Spoken language understanding is central to the effort. Hakkani-Tur says, “Hallucinations can be characterized as factual hallucinations, that contradict world knowledge, and faithfulness hallucinations, that contradict what was conveyed in the conversation so far. We are now exploring methods to address faithfulness hallucinations and have found that LLMs are more likely to generate agreement with earlier statements when they are attributed to humans. We focus on a method for flattening dialogs and extracting statements as facts. We also explore dehumanizing prior conversation through attribution to agents instead of humans.”
“We are working on novel, explainable methods to detect and reduce hallucination and will apply these to knowledge-intensive generation and question answering, summarization, and dialog,” Ji confirms. “Our methods will be used in multilingual settings as well as in English for both summarization and knowledge-intensive generation.

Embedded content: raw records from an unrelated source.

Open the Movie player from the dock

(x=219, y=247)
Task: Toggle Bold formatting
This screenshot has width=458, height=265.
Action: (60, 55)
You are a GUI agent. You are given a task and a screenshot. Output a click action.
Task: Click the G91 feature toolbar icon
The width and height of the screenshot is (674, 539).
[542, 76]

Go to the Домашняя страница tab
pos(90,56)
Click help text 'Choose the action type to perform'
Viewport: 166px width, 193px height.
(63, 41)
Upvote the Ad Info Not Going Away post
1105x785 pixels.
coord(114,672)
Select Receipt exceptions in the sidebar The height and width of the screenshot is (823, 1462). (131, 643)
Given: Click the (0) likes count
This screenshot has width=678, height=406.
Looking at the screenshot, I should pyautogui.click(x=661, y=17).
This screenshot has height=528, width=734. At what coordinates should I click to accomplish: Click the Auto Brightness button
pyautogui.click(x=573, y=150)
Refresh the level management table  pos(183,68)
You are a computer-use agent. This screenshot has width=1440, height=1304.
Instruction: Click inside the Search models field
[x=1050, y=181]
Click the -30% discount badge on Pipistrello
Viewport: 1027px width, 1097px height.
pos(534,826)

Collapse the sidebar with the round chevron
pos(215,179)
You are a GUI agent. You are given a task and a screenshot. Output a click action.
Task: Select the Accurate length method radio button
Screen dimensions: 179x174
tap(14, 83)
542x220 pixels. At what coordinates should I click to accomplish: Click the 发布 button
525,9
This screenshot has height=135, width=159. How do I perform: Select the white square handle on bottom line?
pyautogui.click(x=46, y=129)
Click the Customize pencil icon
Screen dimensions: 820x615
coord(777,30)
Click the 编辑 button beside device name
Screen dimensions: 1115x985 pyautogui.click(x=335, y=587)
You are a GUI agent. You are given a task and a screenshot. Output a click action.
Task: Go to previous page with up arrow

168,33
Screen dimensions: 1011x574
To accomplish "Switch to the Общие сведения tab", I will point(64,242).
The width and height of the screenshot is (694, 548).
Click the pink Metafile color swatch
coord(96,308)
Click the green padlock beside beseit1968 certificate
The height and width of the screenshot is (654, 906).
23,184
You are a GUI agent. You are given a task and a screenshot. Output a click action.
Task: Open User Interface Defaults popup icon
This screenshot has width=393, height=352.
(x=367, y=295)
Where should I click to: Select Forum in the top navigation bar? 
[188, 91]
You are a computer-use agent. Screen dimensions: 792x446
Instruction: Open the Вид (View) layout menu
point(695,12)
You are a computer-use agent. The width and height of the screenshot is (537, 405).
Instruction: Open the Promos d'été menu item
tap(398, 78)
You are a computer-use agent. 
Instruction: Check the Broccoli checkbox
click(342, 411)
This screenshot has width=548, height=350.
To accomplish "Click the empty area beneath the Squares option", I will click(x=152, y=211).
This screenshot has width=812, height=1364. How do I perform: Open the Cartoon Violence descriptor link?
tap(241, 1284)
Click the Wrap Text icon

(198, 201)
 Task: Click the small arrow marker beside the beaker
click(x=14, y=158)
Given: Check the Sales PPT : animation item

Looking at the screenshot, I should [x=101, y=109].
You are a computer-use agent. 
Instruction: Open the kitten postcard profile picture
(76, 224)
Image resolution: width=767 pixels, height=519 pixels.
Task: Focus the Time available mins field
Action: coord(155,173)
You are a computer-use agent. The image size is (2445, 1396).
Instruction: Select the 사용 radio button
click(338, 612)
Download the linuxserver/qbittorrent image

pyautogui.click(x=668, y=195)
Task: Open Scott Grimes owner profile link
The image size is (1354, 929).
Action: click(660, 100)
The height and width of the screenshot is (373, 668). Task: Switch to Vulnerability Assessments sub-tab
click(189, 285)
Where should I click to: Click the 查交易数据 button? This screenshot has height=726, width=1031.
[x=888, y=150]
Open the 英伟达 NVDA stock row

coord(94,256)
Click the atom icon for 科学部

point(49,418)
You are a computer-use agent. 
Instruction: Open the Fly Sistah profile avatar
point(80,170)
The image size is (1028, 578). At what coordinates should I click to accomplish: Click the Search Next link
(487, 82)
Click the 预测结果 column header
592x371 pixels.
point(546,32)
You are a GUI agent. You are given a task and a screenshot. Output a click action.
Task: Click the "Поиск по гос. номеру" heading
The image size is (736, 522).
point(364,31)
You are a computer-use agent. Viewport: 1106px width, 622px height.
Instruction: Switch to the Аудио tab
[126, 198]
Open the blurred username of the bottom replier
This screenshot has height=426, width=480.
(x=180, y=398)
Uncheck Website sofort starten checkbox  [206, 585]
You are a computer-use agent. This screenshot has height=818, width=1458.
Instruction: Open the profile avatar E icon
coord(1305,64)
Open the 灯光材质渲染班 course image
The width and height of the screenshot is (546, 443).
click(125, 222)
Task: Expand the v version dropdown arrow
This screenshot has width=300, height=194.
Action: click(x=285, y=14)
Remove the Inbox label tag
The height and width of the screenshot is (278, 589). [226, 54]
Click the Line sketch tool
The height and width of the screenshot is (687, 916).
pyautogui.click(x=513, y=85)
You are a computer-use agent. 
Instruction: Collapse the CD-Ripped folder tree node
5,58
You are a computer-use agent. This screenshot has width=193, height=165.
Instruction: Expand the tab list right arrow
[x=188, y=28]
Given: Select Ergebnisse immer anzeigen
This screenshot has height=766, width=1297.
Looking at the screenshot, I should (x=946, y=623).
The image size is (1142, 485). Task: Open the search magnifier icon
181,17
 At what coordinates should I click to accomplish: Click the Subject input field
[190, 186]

I am deeply grateful for yet another wonderful opportunity to work alongside my two extraordinary mentors and Co-PIs, Prof. Dilek Hakkani-Tur and Prof. Kathleen McKeown. I have known both of them since my student days, and throughout the years, I have always looked up to them as inspiring role models. They have shown me, through their example, that women can be remarkable PIs and extraordinary leaders.
– Heng Ji, Illinois Siebel School at Grainger Engineering professor of computer science
Grainger Engineering Affiliations
Dilek Hakkani-Tur is an Illinois Grainger Engineering professor of computer science.
Heng Ji is an Illinois Grainger Engineering professor of computer science and is affiliated with Coordinated Science Laboratory and Carl R. Woese Institute for Genomic Biology.